Participants described a range of purposes or potential purposes of technologies. Care partners tended to describe safety as a priority, whereas participants living with dementia focused more on role and activity participation, as well as connection and leisure. This differing priority is consistent with practice approaches of health professionals reported in the ATTILA study (Forsyth et al., 2019), which also indicated the lack of translation of assistive technology recommendations into use. Our findings contribute to a growing recognition of the need to consider individualised priorities. Although safety is clearly important and contributes to delaying the need for formal care (Lorenz et al., 2019), considering users’ values and perceptions of their needs, and their context affects willingness to use recommended technologies.

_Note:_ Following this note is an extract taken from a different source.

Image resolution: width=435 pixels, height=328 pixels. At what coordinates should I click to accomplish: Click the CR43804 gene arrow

Within our study, the effort required for technology use and the willingness to engage with it may relate to a technology identity. The personal meaning of the interaction with technology, as well as the roles it enables can support uptake and use. A study conducted in the UK about assistive technology use of people with dementia and family carers indicated that mainstream technologies and assistive technology use were mainly driven by carers, and mainly directly benefited carers/the care role (Gibson et al., 2016). They identified a lack of information and formal support, as identified in our study. In addition to this, our study indicated the potential negative impact on relationships and ongoing conflict in managing technology usage. This may necessitate relationship or external technology supports.

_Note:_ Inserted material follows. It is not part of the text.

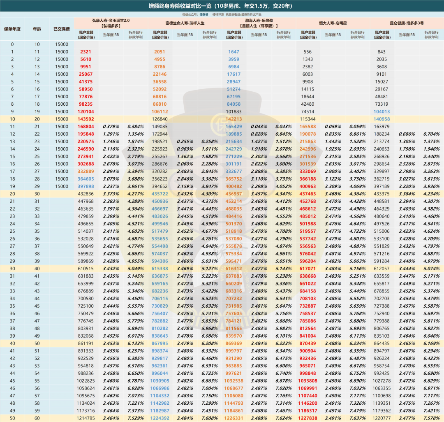The image size is (444, 422).
Task: Select the bottom-right cell 7.578%
Action: point(431,417)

Goodall and colleagues (2020) investigated the potential role of technology in supporting meaningful activity engagement for people living with dementia via a systematic review. They indicated that a range of technologies could be used to facilitate activity participation, but individualisation of the approach and assistance seemed important. Our research supports their finding, with participants describing a wide range of ways of engaging with technology that keeps participation possible. Our study and others (Arntzen et al., 2016; Gibson et al., 2016; Olsson et al., 2012) indicate that there need to be a person-centred, context-aware and flexible approaches to information, recommendation and use of technology. As the systematic review suggests, larger, more robust studies with outcomes measures that are consistent (and reflect users’ values or purpose of engagement) are required. Our study also indicated the effort that is required to keep using technology within shifting processes. Future technology development could facilitate cognitive accessibility and ease of use in a meaningful way. In addition, person-centred models of development and support could ensure people living with dementia are not excluded from meaningful technology use and can realise the potential benefits. This has been described as a capability approach (Kenigsberg et al., 2019), a person-centred approach (Lazar et al., 2017), and an approach to managing barriers to translation (Forsyth et al., 2019). The current study indicates that a flexible configuration of factors may need to be considered in recommending, measuring outcomes and supporting learning and use of technology.

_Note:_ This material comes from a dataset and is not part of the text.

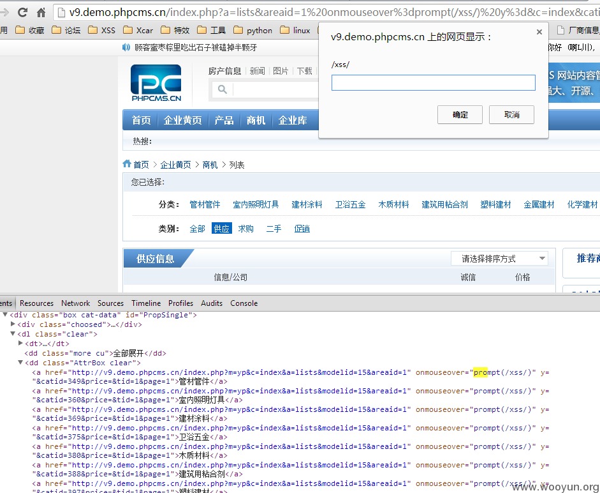The width and height of the screenshot is (600, 493).
Task: Click the prompt dialog text input field
Action: pyautogui.click(x=433, y=82)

Technology practice and research needs to move away from the device, to centre on the person, their support networks and the context of use, as well as the purpose of use. Further, the timeframe considered in technology research, and technology service provision (and related funding) may need expansion, given the processes and issues evolving over time described by participants. Our study indicates that effort and assistance may be required in an ongoing way, given the changeable nature of dementia and technologies. Consistent with many studies (e.g. Brankaert & Kenning, 2020; Ienca et al., 2017; Moyle, 2019), our study also indicated that technologies, both specialised and everyday need to be more usable for this group, and that critical engagement and human-centred and participatory design approaches may be important for advancing this goal (Lazar et al., 2017).

Limitations and future directions

This study involved flexible interviewing with a relatively small sample of community-dwelling people living with dementia and care partners. While recruitment aimed for diversity, we engaged more men than women, more spousal care partners than other types, and more people in metropolitan areas. We also heard from more people who regularly use technology. It is possible that technology support may also be a different type of caregiving (technology caregiving), not always provided by the primary care partner, and future research may need to explore the dynamics of this changing technology division of labour and roles. Ethnicity was not formally documented or included as an aspect in purposive sampling and ethnicity, culture, language and context may be important considerations in technology development and use.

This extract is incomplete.